Safety Concerns of Family and Friends
- Many respondents reported that their friends (60%) and their family members (50%) had communicated a great deal or a moderate amount of concern about their safety as a transgender person.
- The dominant safety concerns of friends and family members were that respondents would be harassed in public spaces, risk physical violence or hate crimes, or be discriminated against in health care settings.
- About one-third of respondents reported that their friends (33%) and family members (38%) had expressed concerns about their safety when parenting or being out in public with their children.
Relative Safety
Recognizing the diversity of the transgender population based on various intersectional privileges, geography, and other factors, participants were asked how safe they felt compared to other transgender people in the U.S.

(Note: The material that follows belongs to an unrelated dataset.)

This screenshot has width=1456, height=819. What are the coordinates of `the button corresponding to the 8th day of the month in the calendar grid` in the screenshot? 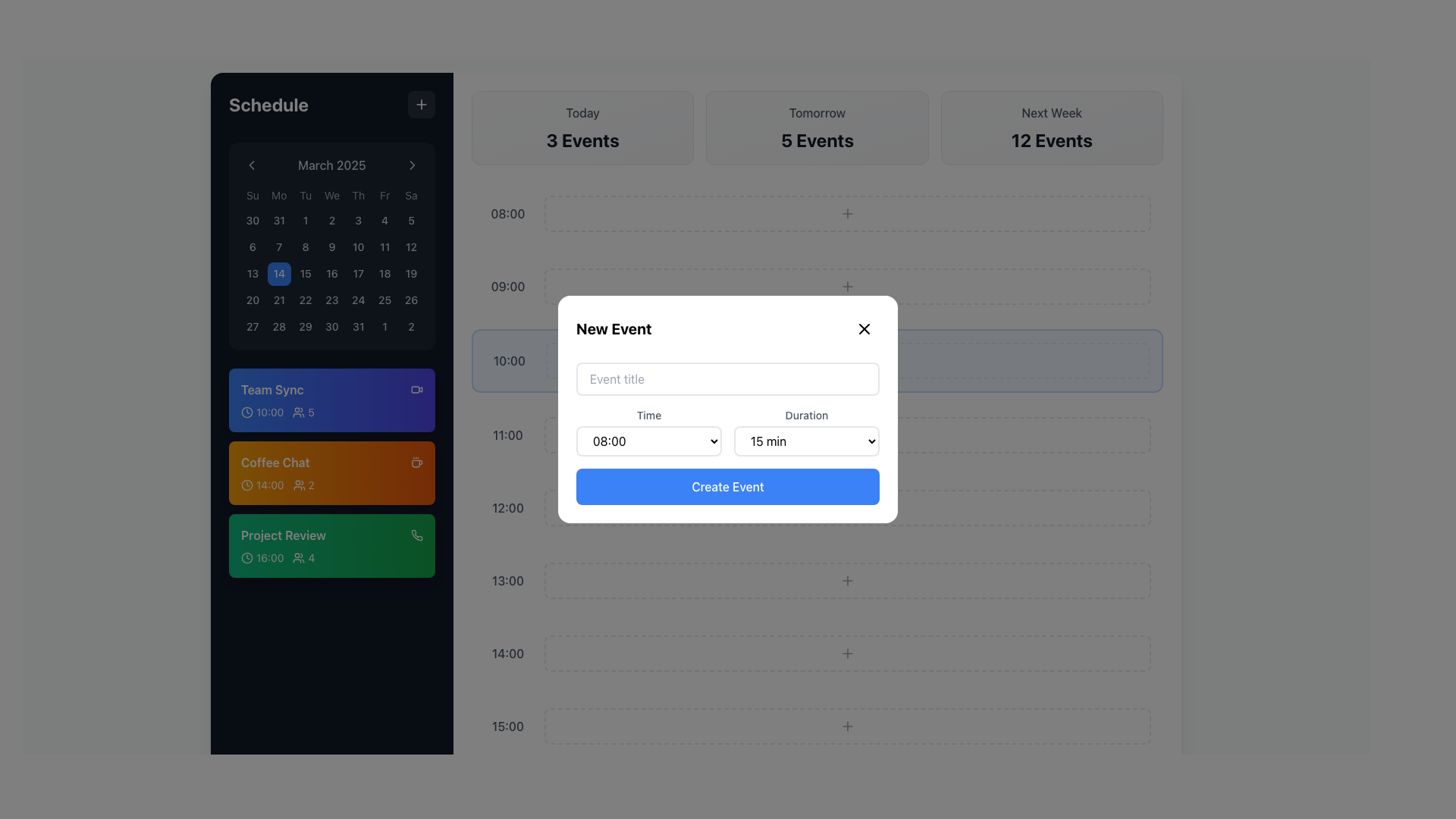 It's located at (305, 246).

- Among the 43% of survey respondents who felt safer than other transgender people, most (91%) attributed this, in part, to their race (i.e., being white), 74% to living in a trans-affirming state, 71% to their financial and/or educational privilege, and 57% to their extensive social support network.
- Among the 36% of survey respondents who felt less safe, over half (56%) attributed this to being a person of color or a specific race/ethnicity, 46% to living in a state that is hostile towards transgender people, 44% to their lack of perceived safety at work, 44% to not having identity documents that reflect their gender identity, and 41% to their lack of an extensive social support network.
Avoidance Behaviors and Safety
- Many respondents reported planning to avoid certain settings and activities during the Trump administration.
- Travel was one of the most frequently selected types of activity that participants intended to avoid—generally travel outside of the U.S. (39%).
- The same percentage of participants (39%) planned to avoid public restrooms.
- Approximately three in 10 respondents intended to avoid government agencies (32%) and social service agencies (29%).
- Approximately one-quarter of respondents indicated that they intended to avoid gender-affirming care providers (28%), OB/GYNs (25)%, or gyms and fitness studios (22%).
- Some parents sought to avoid certain family-oriented contexts, including family gatherings (27%), playgrounds and parks (19%), pediatricians’ offices (17%), and children’s social events such as birthday parties (15%).
Across many responses to the open-ended questions on our survey, clear patterns emerged: the love and dedication these parents have for their children, their resilience in facing and overcoming obstacles, and the many ways they go above and beyond the already significant work of parenting to protect and nurture their families. Most of the challenges and barriers for transgender parents were exacerbated during the first year of the Trump administration. While policy progress at the federal level seems challenging in the short-term, there is much that LGBTQ and trans-led organizations, parenting organizations and networks, and local school districts can do now to address the barriers faced by transgender parents, in particular for those who live in states with hostile climates for transgender people and for transgender parents across the country who live in rural and suburban areas.